Un responsable commercial crée un agent pour qualifier les demandes. Une personne des ressources humaines en configure un autre pour répondre aux questions internes. La production en utilise un pour préparer ses plannings. Chacun résout un problème réel. Mais ces initiatives peuvent finir par utiliser les mêmes données, modifier les mêmes dossiers ou produire des consignes incompatibles.

Nous devons pouvoir savoir quels agents existent, à quoi ils servent, qui en répond et sur quoi ils peuvent agir.

Le mot gouvernance paraît parfois un peu solennel. Ici, il recouvre des décisions très pratiques. Qui peut créer un agent ? Qui lui ouvre l’accès aux informations ? Jusqu’où peut-il intervenir sans validation ? Qui examine ses résultats ? Et qui peut l’arrêter si quelque chose dérape ?

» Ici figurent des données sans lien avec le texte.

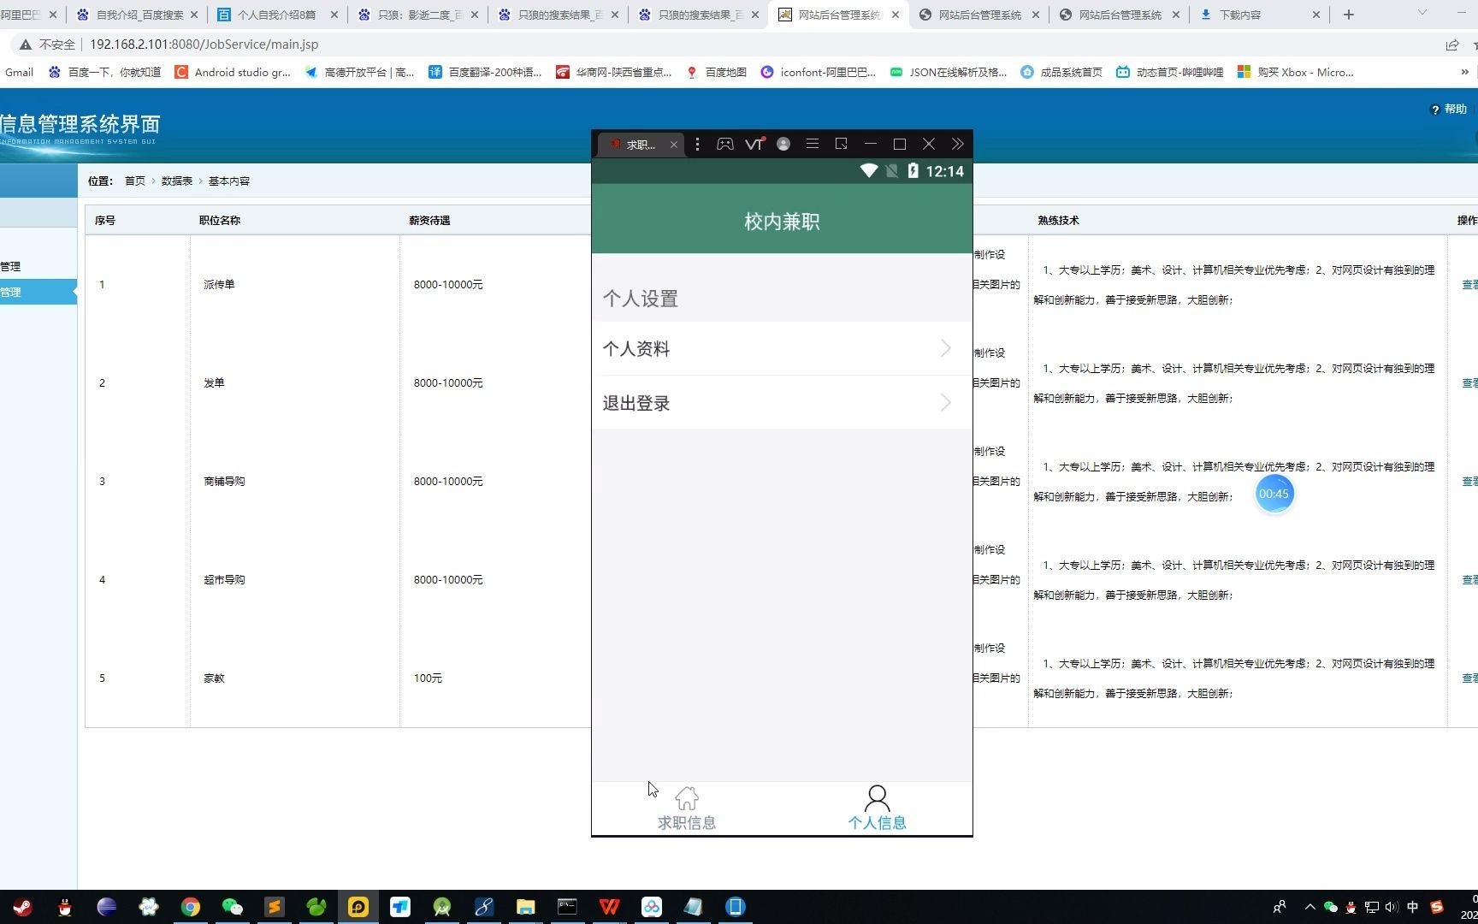
Task: Open the gamepad icon in emulator toolbar
Action: coord(724,144)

La réponse ne peut pas reposer entièrement sur le service informatique. Celui-ci joue un rôle essentiel sur les accès, la sécurité et le fonctionnement des systèmes. Mais décider qu’un agent peut promettre un délai à un client concerne aussi le commercial et la production. Déterminer les informations qu’il peut communiquer aux salariés engage les personnes responsables de ces informations et de leurs conséquences.

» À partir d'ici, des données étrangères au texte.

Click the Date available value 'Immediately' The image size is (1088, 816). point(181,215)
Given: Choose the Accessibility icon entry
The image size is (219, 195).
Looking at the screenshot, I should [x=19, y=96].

Réunir les compétences nécessaires autour des usages réels.

On peut commencer modestement : une mission délimitée, un responsable identifié, des accès adaptés, des situations qui déclenchent une validation humaine et la possibilité de retrouver les actions effectuées. Puis élargir ce qui fonctionne, corriger ce qui coince et retirer ce qui n’apporte rien. Ce cadre doit permettre aux équipes d’essayer. S’il transforme chaque expérimentation en parcours administratif, elles auront de bonnes raisons de chercher des chemins de traverse. S’il laisse chacun connecter ce qu’il veut sans visibilité collective, l’entreprise découvrira peut-être ses dépendances au moment où elle aura besoin de reprendre la main.

L’enjeu est de construire une autonomie dont nous comprenons les limites, et que nous pouvons faire évoluer avec l’expérience.  Une autonomie de l’IA et des équipes. L’arrivée de l’IA nous offre ainsi une occasion de remettre sur la table des questions que nous avions parfois cessé de poser : pourquoi faisons-nous ce travail, qui a besoin de son résultat, et qu’est-ce qui nous empêche de bien le faire ensemble ?

Pour Stéphane, l’arrivée de ce nouveau collaborateur nommé IA pourrait prendre une forme assez simple : sortir d’une réunion avec deux décisions réellement prises, des tâches supprimées car devenues inutiles et du temps pour retourner dans l’atelier grâce à d’autres tâches automatisées et autonomisées.

Il resterait à laisser ce temps libre dans son agenda pour apporter bien-être et véritable valeur ajoutée.